Liebe Mitglieder und Freunde

Die Erfahrung lehrt: Wer lediglich Minimalforderungen stellt, erhält weniger als gefordert. Ein Beispiel: Lebensschützer fordern seit Jahren wenigstens, „Spätabtreibungen“ gesetzlich zu verbieten.

Zwischenzeitlich wird nur noch die Einschränkung der Spätabtreibungen als „realistisch“ angesehen. Wie es zur Zeit aussieht, ist nicht einmal dies politisch durchsetzbar.

Deshalb ist letztlich nur überzeugend, den konsequenten, umfassenden Lebens- und Rechtsschutz zu fordern - von der Verschmelzung der väterlichen Samenzelle mit der mütterlichen Eizelle an und in allen Phasen des Lebens.

In vielen Gesprächen mit Jugendlichen erleben wir, wie die Gesprächspartner selbst feststellen, daß das, was sie gehört

oder in der Schule gelernt oder worüber sie sich eine Meinung gebildet haben, auf „wackligen Beinen“ steht und

nicht überzeugt.

Natürlich läßt sich das Rad der Geschichte weder aufhalten noch zurückdrehen. Aber das darf uns nicht entmutigen.

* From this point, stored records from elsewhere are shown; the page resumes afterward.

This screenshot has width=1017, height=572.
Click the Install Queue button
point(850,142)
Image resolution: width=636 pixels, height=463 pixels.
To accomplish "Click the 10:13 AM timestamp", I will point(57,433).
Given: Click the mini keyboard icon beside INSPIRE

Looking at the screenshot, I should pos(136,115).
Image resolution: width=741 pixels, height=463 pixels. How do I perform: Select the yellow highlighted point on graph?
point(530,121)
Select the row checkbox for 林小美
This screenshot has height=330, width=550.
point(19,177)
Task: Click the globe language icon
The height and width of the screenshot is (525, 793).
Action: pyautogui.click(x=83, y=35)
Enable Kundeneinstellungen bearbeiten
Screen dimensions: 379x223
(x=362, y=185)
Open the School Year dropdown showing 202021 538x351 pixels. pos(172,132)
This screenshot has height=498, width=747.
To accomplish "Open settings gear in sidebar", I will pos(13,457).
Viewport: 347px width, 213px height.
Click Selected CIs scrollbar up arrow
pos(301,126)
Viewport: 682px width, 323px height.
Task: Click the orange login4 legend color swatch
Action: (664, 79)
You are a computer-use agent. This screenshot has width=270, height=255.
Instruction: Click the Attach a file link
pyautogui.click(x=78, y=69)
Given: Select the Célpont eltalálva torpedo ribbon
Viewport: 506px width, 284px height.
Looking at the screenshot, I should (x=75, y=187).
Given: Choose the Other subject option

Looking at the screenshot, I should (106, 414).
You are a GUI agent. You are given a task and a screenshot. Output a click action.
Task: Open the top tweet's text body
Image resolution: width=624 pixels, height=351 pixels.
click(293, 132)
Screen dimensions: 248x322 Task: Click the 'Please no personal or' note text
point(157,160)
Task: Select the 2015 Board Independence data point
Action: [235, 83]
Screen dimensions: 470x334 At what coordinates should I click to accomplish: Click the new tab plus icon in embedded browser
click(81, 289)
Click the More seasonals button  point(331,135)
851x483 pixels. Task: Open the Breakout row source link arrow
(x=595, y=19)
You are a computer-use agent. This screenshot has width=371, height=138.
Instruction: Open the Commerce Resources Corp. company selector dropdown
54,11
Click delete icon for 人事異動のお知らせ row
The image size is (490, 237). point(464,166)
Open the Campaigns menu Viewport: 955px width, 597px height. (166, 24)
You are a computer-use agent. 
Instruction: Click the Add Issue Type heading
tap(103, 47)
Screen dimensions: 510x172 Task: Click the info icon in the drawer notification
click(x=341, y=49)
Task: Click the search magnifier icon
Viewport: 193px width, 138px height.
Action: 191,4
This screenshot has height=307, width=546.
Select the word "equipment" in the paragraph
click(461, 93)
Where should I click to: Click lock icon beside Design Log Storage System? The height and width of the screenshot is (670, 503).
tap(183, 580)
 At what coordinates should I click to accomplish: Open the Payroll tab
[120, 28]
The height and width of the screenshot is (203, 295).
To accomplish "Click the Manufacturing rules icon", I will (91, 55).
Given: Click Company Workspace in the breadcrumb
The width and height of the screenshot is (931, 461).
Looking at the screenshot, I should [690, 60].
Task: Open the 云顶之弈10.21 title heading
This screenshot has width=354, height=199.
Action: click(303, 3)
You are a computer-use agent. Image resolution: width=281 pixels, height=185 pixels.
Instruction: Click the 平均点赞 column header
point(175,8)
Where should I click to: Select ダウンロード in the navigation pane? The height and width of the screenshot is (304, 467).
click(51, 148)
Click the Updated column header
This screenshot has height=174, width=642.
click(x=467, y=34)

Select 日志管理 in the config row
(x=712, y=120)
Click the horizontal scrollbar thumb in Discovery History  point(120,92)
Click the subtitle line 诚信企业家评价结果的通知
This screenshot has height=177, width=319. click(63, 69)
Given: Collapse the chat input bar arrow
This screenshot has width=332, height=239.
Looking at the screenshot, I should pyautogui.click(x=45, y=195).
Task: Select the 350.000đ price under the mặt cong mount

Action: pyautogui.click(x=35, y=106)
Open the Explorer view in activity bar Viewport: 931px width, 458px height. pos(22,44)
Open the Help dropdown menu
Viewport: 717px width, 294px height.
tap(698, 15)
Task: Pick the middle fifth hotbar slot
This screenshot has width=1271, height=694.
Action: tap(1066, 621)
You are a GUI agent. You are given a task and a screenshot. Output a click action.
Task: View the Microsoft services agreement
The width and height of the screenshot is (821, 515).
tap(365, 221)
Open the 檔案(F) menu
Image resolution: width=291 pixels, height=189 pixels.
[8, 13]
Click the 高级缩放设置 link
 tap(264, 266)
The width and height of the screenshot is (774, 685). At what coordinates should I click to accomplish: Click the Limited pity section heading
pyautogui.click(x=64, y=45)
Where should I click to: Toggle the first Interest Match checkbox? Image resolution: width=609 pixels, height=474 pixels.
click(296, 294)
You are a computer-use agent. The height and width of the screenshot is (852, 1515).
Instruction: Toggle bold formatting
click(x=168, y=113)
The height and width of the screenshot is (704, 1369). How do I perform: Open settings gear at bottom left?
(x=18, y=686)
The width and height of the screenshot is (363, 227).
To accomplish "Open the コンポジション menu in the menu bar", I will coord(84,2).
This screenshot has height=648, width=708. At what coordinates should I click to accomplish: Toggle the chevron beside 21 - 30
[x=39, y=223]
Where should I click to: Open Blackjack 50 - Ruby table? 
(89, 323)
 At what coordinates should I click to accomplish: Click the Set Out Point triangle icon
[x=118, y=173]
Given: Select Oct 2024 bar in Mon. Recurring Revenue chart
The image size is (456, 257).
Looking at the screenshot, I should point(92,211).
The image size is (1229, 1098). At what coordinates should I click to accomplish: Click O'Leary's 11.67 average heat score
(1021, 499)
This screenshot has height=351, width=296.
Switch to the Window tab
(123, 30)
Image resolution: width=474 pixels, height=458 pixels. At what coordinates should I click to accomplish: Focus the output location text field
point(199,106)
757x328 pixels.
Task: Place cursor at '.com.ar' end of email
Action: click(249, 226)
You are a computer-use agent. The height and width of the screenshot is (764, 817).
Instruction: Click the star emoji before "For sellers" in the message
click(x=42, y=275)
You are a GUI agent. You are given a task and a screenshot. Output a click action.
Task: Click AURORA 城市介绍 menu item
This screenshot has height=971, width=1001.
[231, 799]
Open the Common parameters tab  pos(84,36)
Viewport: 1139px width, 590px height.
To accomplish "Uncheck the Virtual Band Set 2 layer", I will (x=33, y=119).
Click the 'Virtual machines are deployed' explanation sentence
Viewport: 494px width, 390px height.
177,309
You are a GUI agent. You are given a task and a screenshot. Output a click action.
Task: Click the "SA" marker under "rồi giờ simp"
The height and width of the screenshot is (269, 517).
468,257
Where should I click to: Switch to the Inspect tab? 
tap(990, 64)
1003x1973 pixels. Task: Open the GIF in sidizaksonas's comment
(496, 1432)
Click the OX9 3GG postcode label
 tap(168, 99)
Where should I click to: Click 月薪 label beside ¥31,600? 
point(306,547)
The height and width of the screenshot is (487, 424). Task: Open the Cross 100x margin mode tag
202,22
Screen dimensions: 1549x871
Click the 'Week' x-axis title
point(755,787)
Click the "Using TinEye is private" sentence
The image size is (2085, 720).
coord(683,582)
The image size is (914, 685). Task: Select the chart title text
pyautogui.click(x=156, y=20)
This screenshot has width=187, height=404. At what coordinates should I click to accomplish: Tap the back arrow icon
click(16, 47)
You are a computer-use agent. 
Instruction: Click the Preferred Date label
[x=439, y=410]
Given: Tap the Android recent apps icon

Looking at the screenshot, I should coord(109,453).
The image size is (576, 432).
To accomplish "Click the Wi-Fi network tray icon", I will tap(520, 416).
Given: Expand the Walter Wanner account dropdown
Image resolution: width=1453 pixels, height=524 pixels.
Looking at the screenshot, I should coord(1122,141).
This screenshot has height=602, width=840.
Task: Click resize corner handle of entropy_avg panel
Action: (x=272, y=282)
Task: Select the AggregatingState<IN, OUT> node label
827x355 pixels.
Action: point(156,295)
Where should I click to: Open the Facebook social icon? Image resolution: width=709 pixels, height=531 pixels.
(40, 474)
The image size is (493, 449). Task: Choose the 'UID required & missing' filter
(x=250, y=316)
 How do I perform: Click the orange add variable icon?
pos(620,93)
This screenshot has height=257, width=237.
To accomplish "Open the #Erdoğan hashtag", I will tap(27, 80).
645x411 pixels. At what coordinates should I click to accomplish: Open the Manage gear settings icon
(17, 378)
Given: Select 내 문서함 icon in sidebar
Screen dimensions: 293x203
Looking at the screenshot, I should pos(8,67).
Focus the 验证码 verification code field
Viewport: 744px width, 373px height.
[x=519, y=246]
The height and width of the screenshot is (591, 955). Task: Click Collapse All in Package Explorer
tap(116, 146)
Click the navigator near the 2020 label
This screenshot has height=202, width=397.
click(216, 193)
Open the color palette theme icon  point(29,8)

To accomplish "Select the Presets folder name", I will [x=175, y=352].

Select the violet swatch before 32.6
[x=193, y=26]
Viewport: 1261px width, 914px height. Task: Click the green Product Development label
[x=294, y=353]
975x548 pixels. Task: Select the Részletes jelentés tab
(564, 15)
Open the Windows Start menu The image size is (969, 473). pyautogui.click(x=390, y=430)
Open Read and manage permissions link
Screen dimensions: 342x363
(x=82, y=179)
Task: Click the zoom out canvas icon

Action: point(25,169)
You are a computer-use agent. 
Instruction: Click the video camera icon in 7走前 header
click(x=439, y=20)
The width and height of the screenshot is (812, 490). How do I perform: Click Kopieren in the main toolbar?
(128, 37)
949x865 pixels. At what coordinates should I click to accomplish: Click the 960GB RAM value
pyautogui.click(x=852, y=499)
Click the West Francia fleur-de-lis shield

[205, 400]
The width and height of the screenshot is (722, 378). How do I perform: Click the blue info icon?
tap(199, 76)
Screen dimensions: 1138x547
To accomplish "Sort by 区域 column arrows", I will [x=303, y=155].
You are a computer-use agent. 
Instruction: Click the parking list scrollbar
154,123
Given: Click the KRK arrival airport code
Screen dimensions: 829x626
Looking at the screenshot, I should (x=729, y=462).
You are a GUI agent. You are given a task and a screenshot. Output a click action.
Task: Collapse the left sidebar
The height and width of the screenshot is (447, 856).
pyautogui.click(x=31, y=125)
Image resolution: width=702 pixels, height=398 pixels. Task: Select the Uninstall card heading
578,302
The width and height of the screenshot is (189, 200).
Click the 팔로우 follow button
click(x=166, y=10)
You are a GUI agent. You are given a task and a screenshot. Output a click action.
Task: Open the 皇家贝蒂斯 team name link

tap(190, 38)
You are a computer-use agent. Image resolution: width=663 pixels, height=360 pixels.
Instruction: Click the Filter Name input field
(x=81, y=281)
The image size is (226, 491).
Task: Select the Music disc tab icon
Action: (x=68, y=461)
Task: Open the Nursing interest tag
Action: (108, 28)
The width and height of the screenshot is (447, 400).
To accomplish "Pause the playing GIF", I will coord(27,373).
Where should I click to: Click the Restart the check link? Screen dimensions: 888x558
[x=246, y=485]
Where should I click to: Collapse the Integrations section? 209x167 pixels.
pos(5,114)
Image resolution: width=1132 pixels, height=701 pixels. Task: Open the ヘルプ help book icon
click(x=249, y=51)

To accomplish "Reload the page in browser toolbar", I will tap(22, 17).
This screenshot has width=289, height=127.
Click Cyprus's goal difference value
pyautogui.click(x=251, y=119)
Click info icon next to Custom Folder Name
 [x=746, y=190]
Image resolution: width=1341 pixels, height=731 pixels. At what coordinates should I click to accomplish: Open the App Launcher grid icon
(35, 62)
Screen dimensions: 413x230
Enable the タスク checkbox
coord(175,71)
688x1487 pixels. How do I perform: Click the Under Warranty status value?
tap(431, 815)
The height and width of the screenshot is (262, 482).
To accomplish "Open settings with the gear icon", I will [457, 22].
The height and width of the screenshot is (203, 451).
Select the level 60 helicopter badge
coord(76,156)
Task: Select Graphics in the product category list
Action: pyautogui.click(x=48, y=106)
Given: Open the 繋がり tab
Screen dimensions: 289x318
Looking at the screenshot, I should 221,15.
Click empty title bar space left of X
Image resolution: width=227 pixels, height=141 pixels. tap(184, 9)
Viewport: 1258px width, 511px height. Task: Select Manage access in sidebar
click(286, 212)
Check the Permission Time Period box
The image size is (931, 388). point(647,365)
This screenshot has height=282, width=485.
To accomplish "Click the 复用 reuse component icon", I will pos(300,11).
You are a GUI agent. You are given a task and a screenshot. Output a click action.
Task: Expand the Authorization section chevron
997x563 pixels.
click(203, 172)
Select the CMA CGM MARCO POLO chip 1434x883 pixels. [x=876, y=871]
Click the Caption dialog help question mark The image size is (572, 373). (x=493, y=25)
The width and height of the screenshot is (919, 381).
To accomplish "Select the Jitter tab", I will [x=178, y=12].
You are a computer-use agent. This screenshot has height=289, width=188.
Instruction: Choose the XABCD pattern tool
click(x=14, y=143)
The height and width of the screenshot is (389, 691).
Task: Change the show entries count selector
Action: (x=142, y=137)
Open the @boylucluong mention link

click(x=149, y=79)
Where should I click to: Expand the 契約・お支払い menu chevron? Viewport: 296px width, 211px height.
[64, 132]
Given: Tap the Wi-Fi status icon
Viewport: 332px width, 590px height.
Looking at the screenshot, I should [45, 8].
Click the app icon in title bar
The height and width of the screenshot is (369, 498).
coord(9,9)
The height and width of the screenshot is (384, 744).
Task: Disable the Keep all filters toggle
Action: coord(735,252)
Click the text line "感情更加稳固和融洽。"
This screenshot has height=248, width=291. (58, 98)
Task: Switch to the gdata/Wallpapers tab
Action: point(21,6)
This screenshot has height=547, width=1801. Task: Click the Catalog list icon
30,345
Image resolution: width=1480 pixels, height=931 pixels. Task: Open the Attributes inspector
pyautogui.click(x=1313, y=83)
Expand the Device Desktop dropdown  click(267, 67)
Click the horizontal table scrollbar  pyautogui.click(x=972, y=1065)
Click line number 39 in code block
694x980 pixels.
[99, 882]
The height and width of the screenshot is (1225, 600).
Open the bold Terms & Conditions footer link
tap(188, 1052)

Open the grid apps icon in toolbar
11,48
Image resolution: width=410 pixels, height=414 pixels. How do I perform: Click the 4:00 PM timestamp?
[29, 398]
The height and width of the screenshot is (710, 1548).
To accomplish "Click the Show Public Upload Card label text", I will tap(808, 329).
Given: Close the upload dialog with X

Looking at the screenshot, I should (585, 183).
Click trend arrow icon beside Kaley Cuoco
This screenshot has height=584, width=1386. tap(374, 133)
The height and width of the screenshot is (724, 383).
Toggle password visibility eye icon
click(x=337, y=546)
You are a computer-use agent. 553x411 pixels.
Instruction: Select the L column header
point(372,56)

Im Gegenteil! Es lohnt sich, mit jedem Einzelnen um die richtige Einstellung zu ringen. Und viele Einzelne können mit Gottes Hilfe viel bewirken. Jedes gerettete Kind und jede gerettete Seele sind unendlich viel wert.

Liebe Mitstreiter, bitte helfen Sie uns bei dieser Aufgabe, jeder nach seinen Möglichkeiten. Vergelt’s Gott für alle Ihre finanzielle Unterstützung in den letzten Monaten, die wir natürlich auch weiterhin benötigen!